Crystallographic studies of V44 mutants of Clostridium pasteurianum rubredoxin: Effects of side-chain size on reduction potential

• Published in: Proteins, structure, function, and bioinformatics Vol. 57; no. 3; pp. 618 - 625
• Main Authors: Park, Il Yeong, Eidsness, Marly K., Lin, I-Jin, Gebel, Erika B., Youn, Buhyun, Harley, Jill L., Machonkin, Timothy E., Frederick, Ronnie O., Markley, John L., Smith, Eugene T., Ichiye, Toshiko, Kang, ChulHee
• Format: Journal Article
• Language: English
• Published: Hoboken Wiley Subscription Services, Inc., A Wiley Company 15.11.2004
• Subjects: Bacterial Proteins - chemistry; Bacterial Proteins - genetics; Bacterial Proteins - metabolism; Clostridium - chemistry; Clostridium - genetics; crystal structure; Crystallography, X-Ray; electron transfer; Hydrogen Bonding; Models, Molecular; Mutation - genetics; Oxidation-Reduction; Pliability; Protein Conformation; redox protein; redox tuning; reduction potential; rubredoxin; Rubredoxins - chemistry; Rubredoxins - genetics; Rubredoxins - metabolism; Solvents - chemistry; Solvents - metabolism; Structure-Activity Relationship; Valine - genetics; Valine - metabolism
• ISSN: 0887-3585; 1097-0134
• DOI: 10.1002/prot.20243

Understanding the structural origins of differences in reduction potentials is crucial to understanding how various electron transfer proteins modulate their reduction potentials and how they evolve for diverse functional roles.

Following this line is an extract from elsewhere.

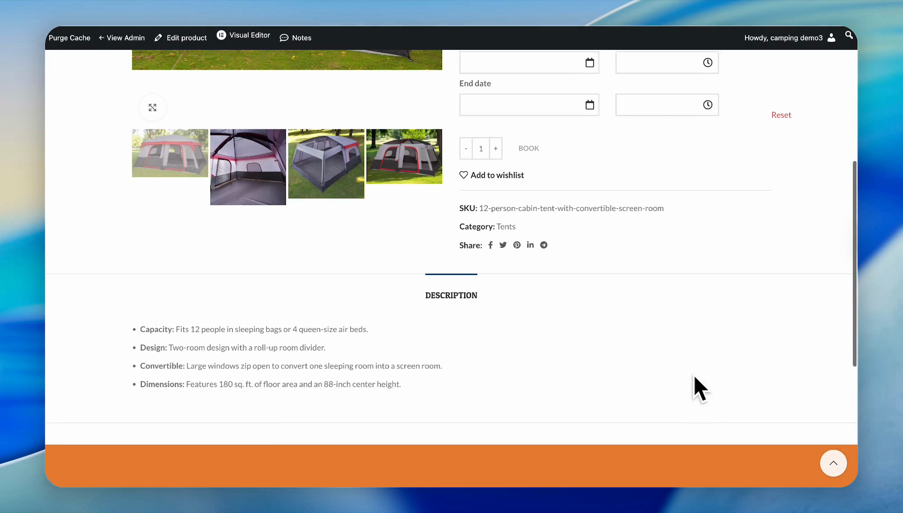Select the tent interior thumbnail

coord(248,167)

Here, the high‐resolution structures of several Clostridium pasteurianum rubredoxin (Cp Rd) variants with changes in the vicinity of the redox site are reported in order to increase this understanding. Our crystal structures of [V44L] (at 1.8 Å resolution), [V44A] (1.6 Å), [V44G] (2.0 Å) and [V44A, G45P] (1.5 Å) Rd (all in their oxidized states) show that there is a gradual decrease in the distance between Fe and the amide nitrogen of residue 44 upon reduction in the size of the side chain of residue 44; the decrease occurs from leucine to valine, alanine or glycine and is accompanied by a gradual increase in their reduction potentials. Mutation of Cp Rd at position 44 also changes the hydrogen‐bond distance between the amide nitrogen of residue 44 and the sulfur of cysteine 42 in a size‐dependent manner. Our results suggest that residue 44 is an important determinant of Rd reduction potential in a manner dictated by side‐chain size. Along with the electric dipole moment of the 43‐44 peptide bond and the 44–42 NHS type hydrogen bond, a modulation mechanism for solvent accessibility through residue 41 might regulate the redox reaction of the Rds. Proteins 2004. © 2004 Wiley‐Liss, Inc.